Forms: from general submission to intelligent guides
There are currently approximately 2 500 active forms on slovensko.sk, and historically about 8 000 versions have been created. As much as 30 % of submissions are 'general submission', which in effect only delivers an electronic envelope and does not bring the added value of digitization. These are often scans that have to be manually extracted, which is labor-intensive and slow. The aim is therefore to design forms so that they work with data, are pre-filtered, and are simpler to use.
The new forms platform will enable faster creation, better integration with data sources, and pre-filling of data. Long 'scrolling' will be replaced by step-by-step guides, and a repository of reusable elements and attributes will be created in cooperation with the data office. A tool from Adobe will ensure backward compatibility and all legally required outputs; there are also plans to amend regulations so that XML is used as standard for machines and PDF for human-readable visualization. The competence center will design or modify forms, provide training, and centrally provide the necessary transformations so that authorities use them consistently and without duplicate costs.

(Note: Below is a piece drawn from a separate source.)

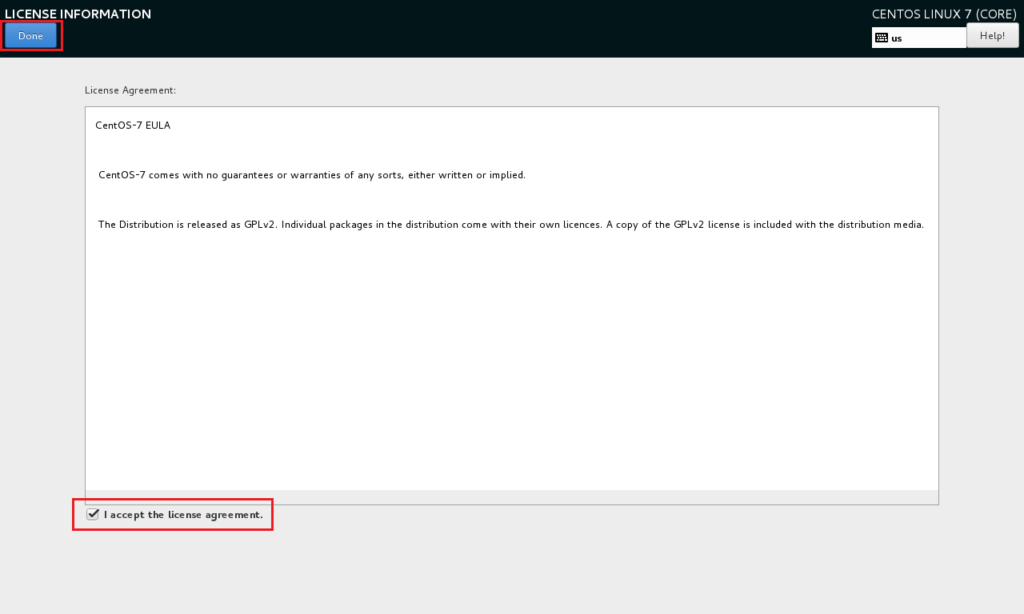
Task: Open the Help! panel
Action: (992, 35)
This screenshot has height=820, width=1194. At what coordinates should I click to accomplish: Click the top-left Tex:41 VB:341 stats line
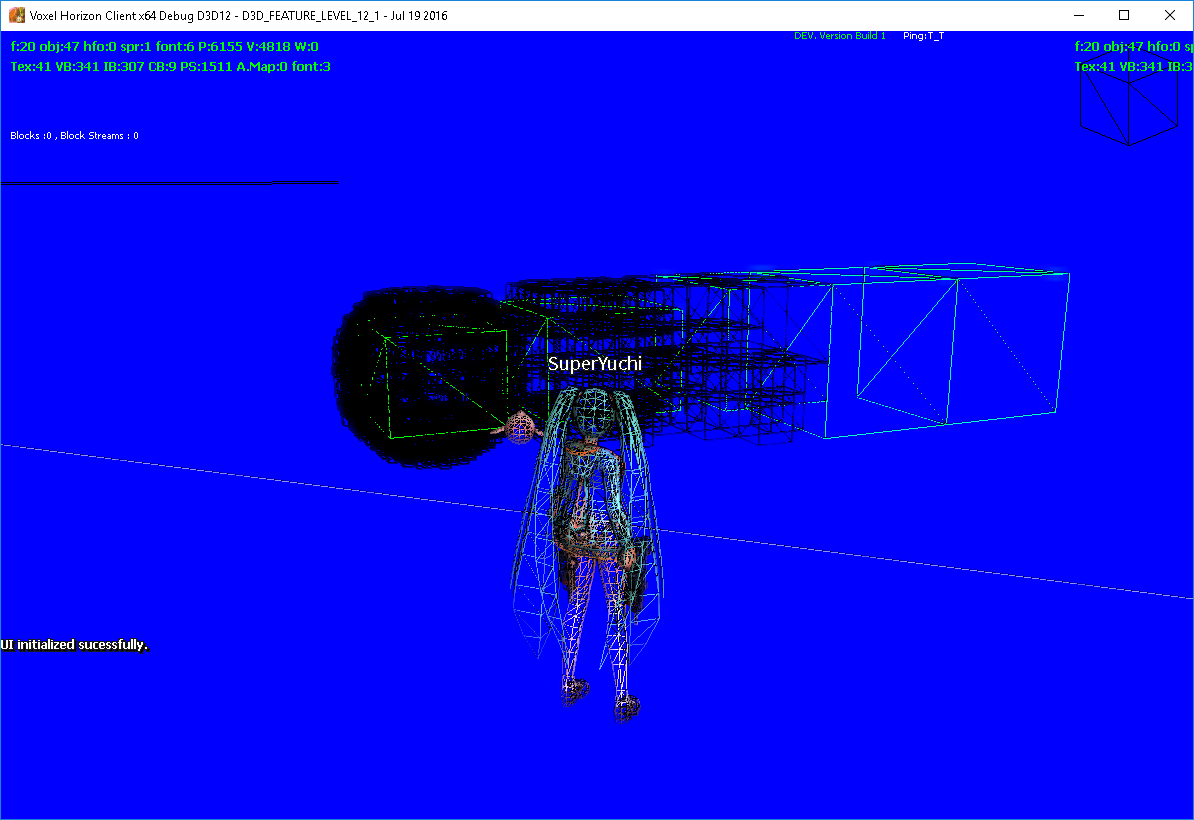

Integrations and the CAMP platform: less bureaucracy, more automation
Since 2021, NASES has been building an internal integration team; today, 363 entities are connected across 435 projects, and the portal offers approximately 2 700 services. The process to date has been lengthy and technically demanding, even though the documentation and conditions have been unified. The new CAMP platform will provide a single place to publish and manage APIs for government portals, with unified security, versioning, monitoring, and analytics. A large part of administration will be doable in a point-and-click manner, and the average effort for an integration should drop from today's eight person-days to roughly half.
The ambition is to gradually migrate existing interfaces to CAMP and eliminate unnecessary bureaucracy when connecting new services. The first new forms (including general submission with attachments) are already in test operation and, after security and performance testing, are to be made available to the public, provisionally during the first quarter of next year. The Slovensko.sk 3.0 project is being prepared, but it is going through the standard process of preparation and consultations, so it is still too early for details. The result of these steps should be faster processing, less manual work at authorities, and more user-friendly services for people and companies.